The thesis of his book is that Chinese citizens are being inculcated with a powerful nationalism, based on the sense that their nation must overcome the bitter legacy of the “century of humiliation” – which ran from the first Opium War of 1840 to the defeat of the Japanese in 1945. China’s “historical memory” is key to understanding its foreign policy – in particular a determination to “stand up” to western powers and to Japan.
As Dr Zheng makes clear, the adoption of an explicitly nationalist discourse is a relatively recent development for the Chinese Communist party. It was the nationalist Kuomintang, led by Chiang, that was initially fixated by the idea of avenging the depredations of imperialists and the “unfair treaties” they imposed on China. The Communist party, which was wedded to a class-based view of history and prided itself on its internationalism, did not stress nationalism. Politically, it was more convenient for the communists to blame the misfortunes of China during the 19th and 20th centuries on the decadence and weakness of the country’s own rulers.
That all changed, however, in the post-Mao era. Once the Communist party had effectively embraced capitalism, inequality and globalisation, it needed some new source of political legitimacy. This search for a new political narrative became much more urgent after the Tiananmen Square massacre of 1989.
A nationalist view of history was promoted by the party, as part of a conscious response to Tiananmen. History textbooks were rewritten and a whole panoply of new museums built all over the country – with the explicit purpose of showcasing past national humiliations. There is an Opium War museum in Guangdong; a Nanjing Massacre Memorial Hall in Nanjing – and a lavish new history gallery in the Beijing National Museum, which presents China’s past as a story of national humiliation, redeemed by the courage and strength of the Communist party.
Dr Zheng believes that the leaders who promote a nationalist discourse are not driven simply by a cynical search for legitimacy. He argues the top Chinese leadership has internalised nationalist views – and the rather paranoid opinion of foreign powers that goes along with them. In a fascinating passage, he quotes extensively from leaked discussions held among the country’s leaders, in the aftermath of the Nato bombing of China’s embassy in Belgrade in 1999. Even in private, none of the leaders accepted America’s explanation that the bombing had been an accident – all saw it as a deliberate challenge to Chinese national honour, and some saw it as a plot to provoke and undermine China.
After 30 years of nationalist education, these ideas are likely to be more embedded in the general population – who are less educated and less exposed to foreign ideas than China’s leaders.

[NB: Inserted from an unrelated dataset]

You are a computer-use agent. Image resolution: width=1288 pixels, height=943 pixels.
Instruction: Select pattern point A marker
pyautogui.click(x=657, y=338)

A key question, however, is whether a freer political climate will lead to challenges to the dominant nationalist discourse in China. The gaps in the current official account of modern Chinese history are certainly conspicuous. On my own recent tour of the national history museum in Beijing, I was struck not just by the unmissable emphasis on national humiliation – but also by the almost complete absence of discussion of the tragedies that the Communist party itself has inflicted on the Chinese people; above all, the Great Leap Forward, the Cultural Revolution and the repression of the student movement in 1989.
In a freer China, all these gaps in the official account of the nation’s history will have to be debated and filled in. That, in turn, should lead to a more nuanced view of Chinese history. Nonetheless, the impact of decades of nationalist education will not be shaken off lightly – and the lasting effects will be felt, not just in China, but around the world.